Form of Stock Option Award Agreement 2019 Equity Incentive Plan

EX-10.69 27 ex10-69.htm


Exhibit 10.69




THIS DIRECTOR AGREEMENT (the “Agreement”) is made effective as of the 1st day of January, 2020 (the “Effective Date”), between THEMAVEN, INC., a Delaware corporation with an address at 1500 Fourth Avenue, Suite 200, Seattle, WA 98101 (the “Company”), and JOSHUA JACOBS (“Director”).


WHEREAS, it is essential to the Company to retain and attract as directors the most capable persons available to serve on the board of directors of the Company (the “Board”);


WHEREAS, pursuant to an Amended & Restated Executive Employment Agreement dated as of January 1, 2018 (the “Employment Agreement”) was previously employed by the Company;


WHEREAS, the Company believes that Director possesses the necessary qualifications and abilities to continue to serve as a director of the Company and to perform the functions and meet the Company’s needs related to its Board.


NOW, THEREFORE, in consideration of the mutual promises contained herein, the benefits to be derived by each party hereunder and other good and valuable consideration, the receipt and sufficiency of which are hereby acknowledged, the parties agree as follows:


  1. Service as Director. Director will serve as a director of the Company and perform all duties as a director of the Company, including without limitation (collectively, the “Services”):


  a. Attending meetings of the Board
  b. Overseeing the Company’s operational budget oversight, revenue/forecast review
  c. Participating in annual shareholder presentation preparation
  d. Serving on one or more committees of the Board (each a “Committee”) and attending meetings of each Committee of which Director is a member
  e. Using reasonable efforts to promote the business of the Company.

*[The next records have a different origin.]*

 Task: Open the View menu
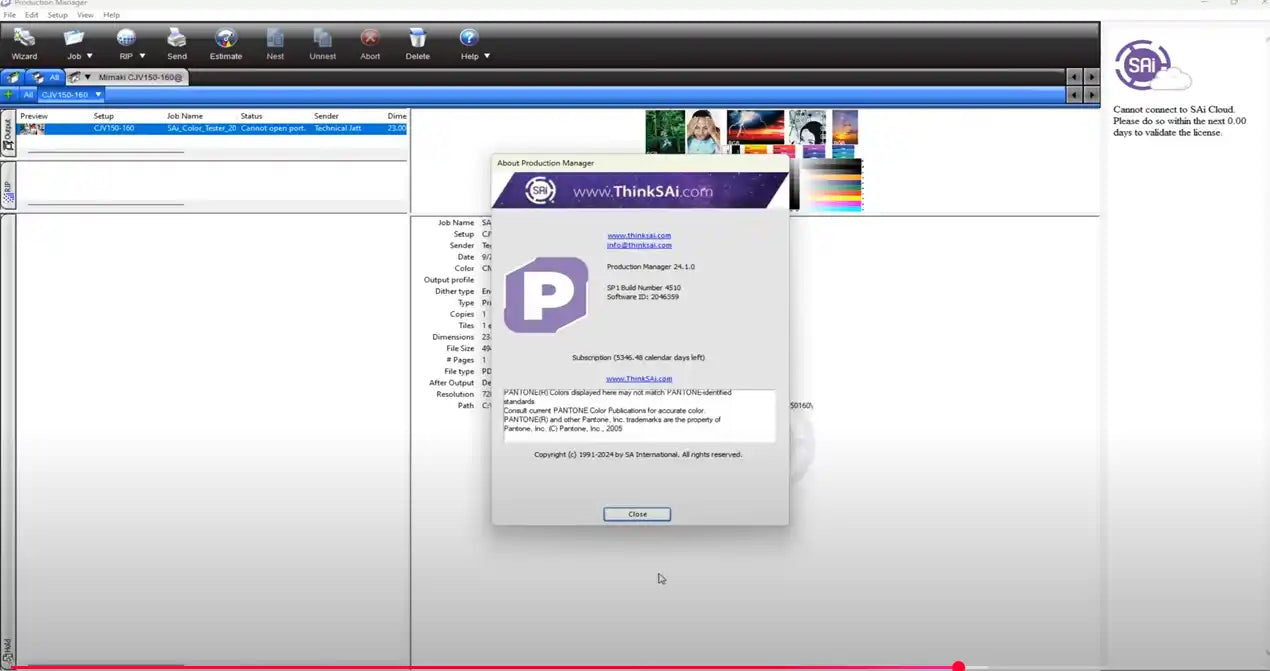click(85, 15)
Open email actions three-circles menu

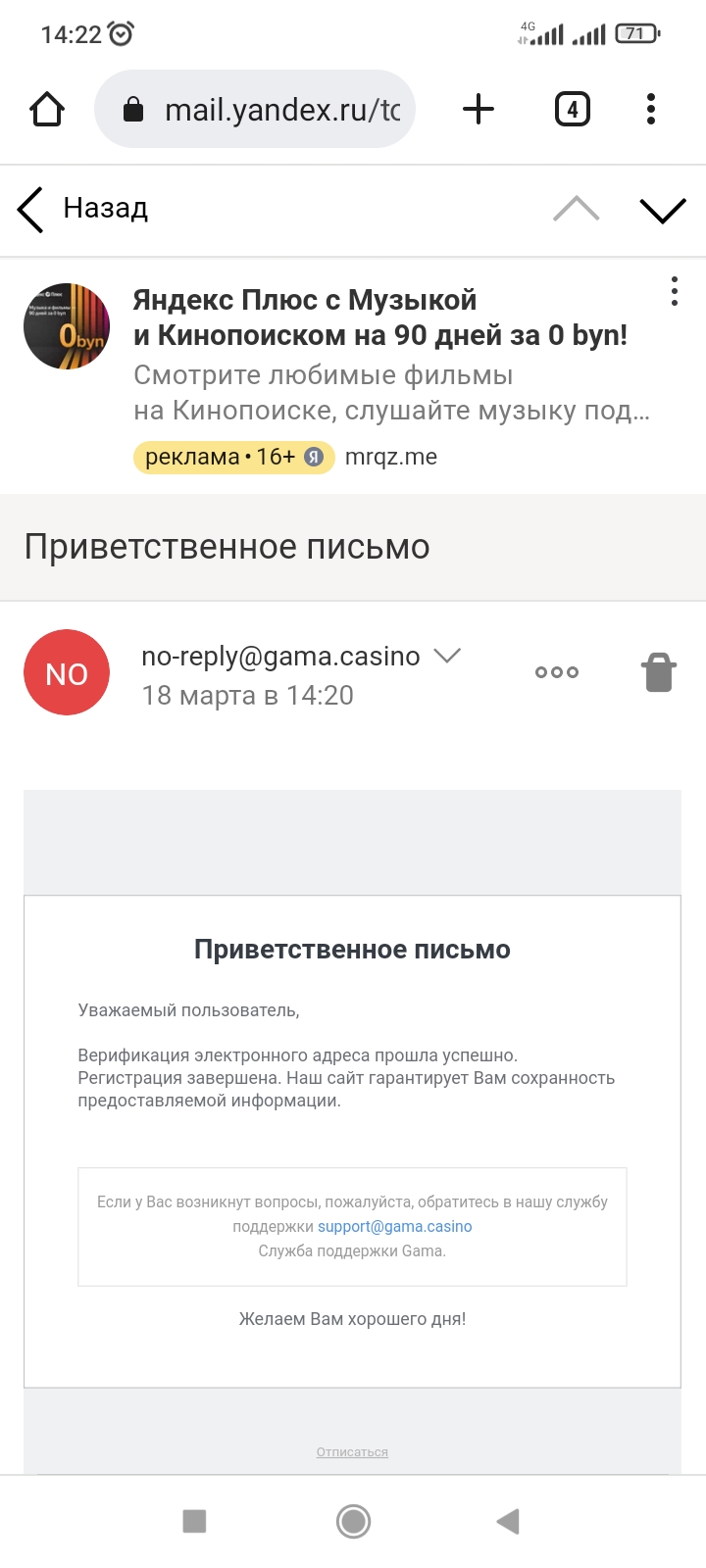557,672
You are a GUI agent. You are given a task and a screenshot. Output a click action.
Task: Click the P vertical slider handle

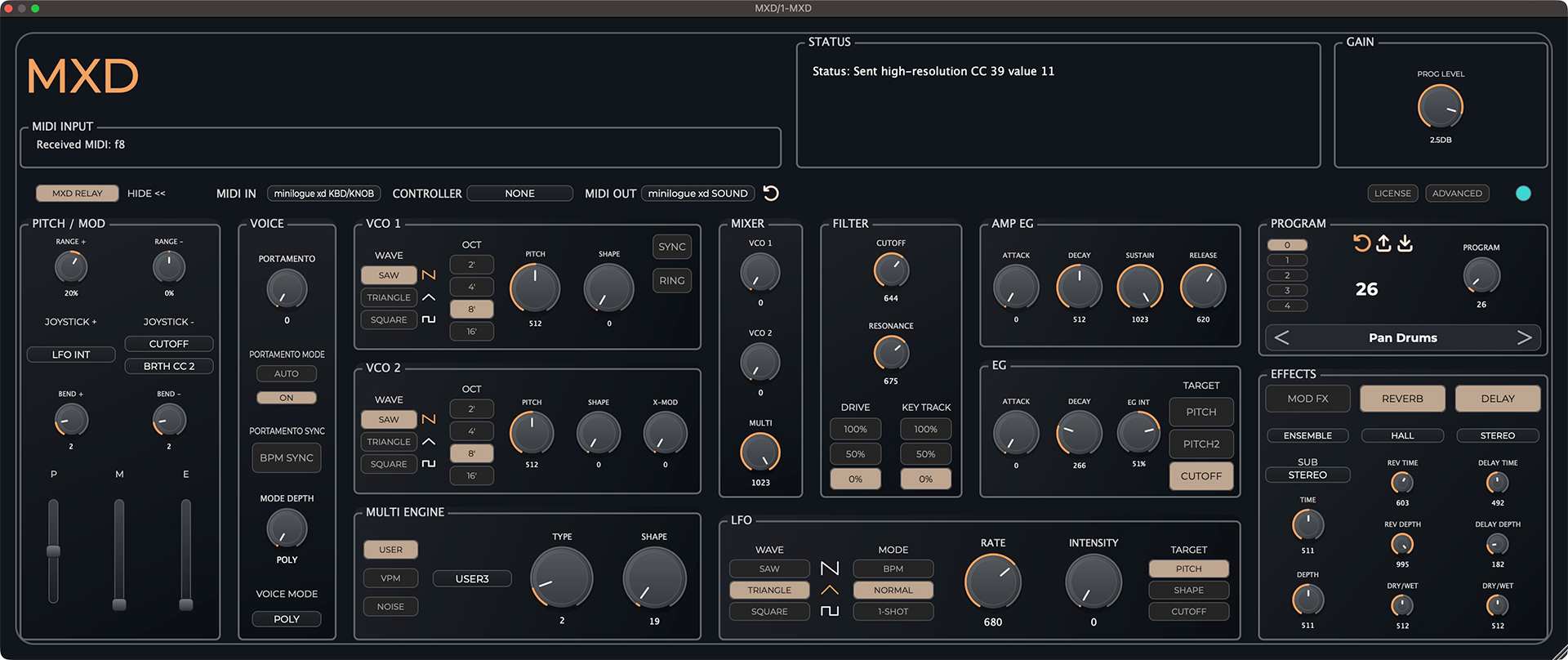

The Company currently intends to hold at least one in-person regular meeting of the Board and each Committee each quarter, together with additional meetings of the Board and Committees as may be required by the business and affairs of the Company. In fulfilling his responsibilities as a director of the Company, Director agrees that he shall act honestly and in good faith with a view to the best interests of the Company and exercise the care, diligence and skill that a reasonably prudent person would exercise in comparable circumstances.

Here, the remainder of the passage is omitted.